None of these is decisive alone. A careful forger can align the fields; they raise or lower confidence, they do not settle the question.
What survives a tag edit: the signal
The reliability ceiling on metadata is structural, because it is unsigned, attacker-controllable text. The genuinely hard trace to fake is the codec fingerprint the encoder leaves in the samples themselves. Whether a file was ever lossily compressed is detectable at about 98.6 percent, independent of the codec (Hennequin, Royo-Letelier and Moussallam, 2017); the AAC encoder and its bitrate can be estimated at 94.65 percent from only 116.10 milliseconds of decoded audio (Seichter, Cuccovillo and Aichroth, 2016); and blind identification of the compression format survives even a lossy transfer, reaching 0.96 accuracy in the work of Kim and Rafii (2018). Double-compression is the sharpest of these because metadata records only the last save: Bianchi and colleagues (2014) localize a tampered region in double-compressed MP3 at about 99.9 percent when the second pass is at a higher bitrate, while a lower-bitrate recompression is much weaker. A tag can say the file is a pristine WAV; the signal shows the MP3 it once was.

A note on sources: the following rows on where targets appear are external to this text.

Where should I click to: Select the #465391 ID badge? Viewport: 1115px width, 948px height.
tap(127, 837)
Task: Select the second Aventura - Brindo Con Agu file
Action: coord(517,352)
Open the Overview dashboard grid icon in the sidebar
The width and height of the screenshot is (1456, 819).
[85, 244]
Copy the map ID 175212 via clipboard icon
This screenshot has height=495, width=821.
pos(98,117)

What surviving metadata is actually worth
Cross-referenced against the signal evidence, surviving metadata can strengthen or weaken a case, but on its own it proves nothing, because every byte of it could have been entered by hand. That is why file-structure examination answers whether a file is consistent with its claimed origin, not whether it is authentic, and why courts lean on demonstrable reliability rather than a tag: as the forensic audio standard puts it, “most courts use some version of the ‘fair and accurate representation’ standard as a measure of acceptance” (SWGDE, 2022). Read the metadata first, since when it is present and untouched it is a fast, rich lead that casual fakes never clean up, then distrust it on purpose and confirm it against the signal. For the full recording-level picture, and where metadata sits among the other traces, see what forensics can learn from a recording.
Sources
- DeAngelis, J. (2020). Analysis of Audio Recordings Made Using Voice Recorder on Android Phones. University of Colorado Denver, National Center for Media Forensics, MS thesis.
- Zeng, Lian, Shi (2019). Forensic Originality Identification of iPhone Voice Memos. Journal of Physics: Conference Series 1345:052053. DOI: 10.1088/1742-6596/1345/5/052053
- Koenig, Lacey (2009). Forensic Authentication of Digital Audio Recordings. Journal of the Audio Engineering Society 57(9):662-695.
- Hennequin, Royo-Letelier, Moussallam (2017). Codec Independent Lossy Audio Compression Detection. IEEE ICASSP 2017.
- Seichter, Cuccovillo, Aichroth (2016). AAC Encoding Detection and Bitrate Estimation Using a Convolutional Neural Network. IEEE ICASSP 2016.
- Kim, Rafii (2018). Blind Estimation of the Lossy Compression Format of a Signal. European Signal Processing Conference (EUSIPCO) 2018.
- Bianchi, De Rosa, Fontani, Rocciolo, Piva (2014). Detection and Classification of Double Compressed MP3 Audio Tracks. EURASIP Journal on Information Security 2014:10.
- Scientific Working Group on Digital Evidence (2022). SWGDE Best Practices for Forensic Audio, Version 2.5.